Only the police officers who have experienced an actual "active shooter" situation really know what it's like to have split-seconds to determine what is a potentially deadly threat and what isn't. Then they have to decide how to respond to the threat, and an officer's reaction time can many times have life-and-death implications.
At the 2015 SHOT Show in Las Vegas on Wednesday, we got a small taste of what that seemingly impossible situation is like with Cubic's realistic PRISm shooting simulator.
The PRISm simulator provides a "highly realistic use-of-force training that develops the skills required for personnel armed with both lethal and less-lethal weapons." Mostly sold to law enforcement, the simulators allow officers to go through realistic training exercises while also saving money on ammunition and other costs.
PRISm instructor John Murphy set up an "active shooter" scenario where there are five active shooters inside a building and several hostages that needed to be saved. He explained that the exercise would end in failure if any of the hostages were shot or if the response time to the threat of a shooter was too long.
What's too long? Murphy said as little as two seconds can mean life or death for an officer.

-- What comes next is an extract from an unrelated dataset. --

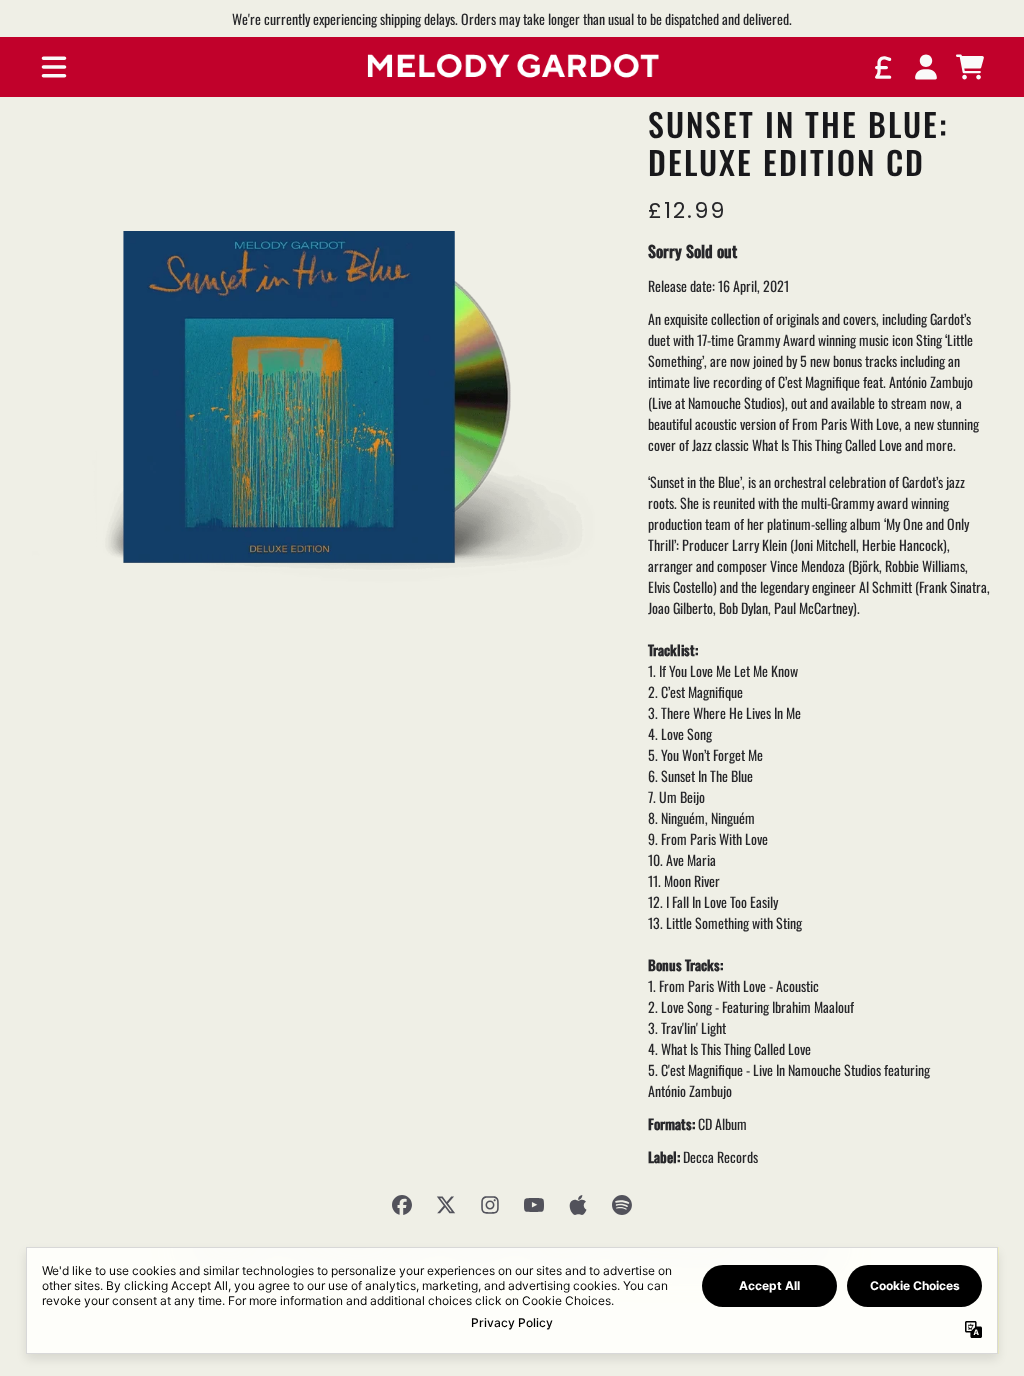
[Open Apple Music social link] (578, 1205)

"The goal of the exercise is to get through this and to deal with it properly and calmly and efficiently," Murphy said. "Now I'm gonna launch you into hell."
My heart was beating out of my chest for most of the simulation as I was completely unsure of where the next gunman might suddenly appear. The rifle wasn't exactly lightweight, so my arms were also burning by the end of the exercise.
Though the simulation was intense, I managed to neutralize all five shooters without harming any hostages. I finished with 13 hits and six misses -- an accuracy rate of 68 percent.
Murphy told TheBlaze the accuracy percentage in an actual active shooter situation would likely be much lower given all the variables and high-stress atmosphere.
In reviewing the results of the training, Murphy walked us through each individual bad guy encounter. The PRISm system tracks every bullet fired and whether the shooter hit or missed his target, allowing the shooter to gauge his overall success in the scenario.
It all lasted a little more than three minutes, but it felt much longer.
All in all, it's tough to imagine how difficult a real situation would be. I left with even more respect -- but not envy -- for the law enforcement officers who put their lives on the line every day, never knowing what new threat may be just around the corner.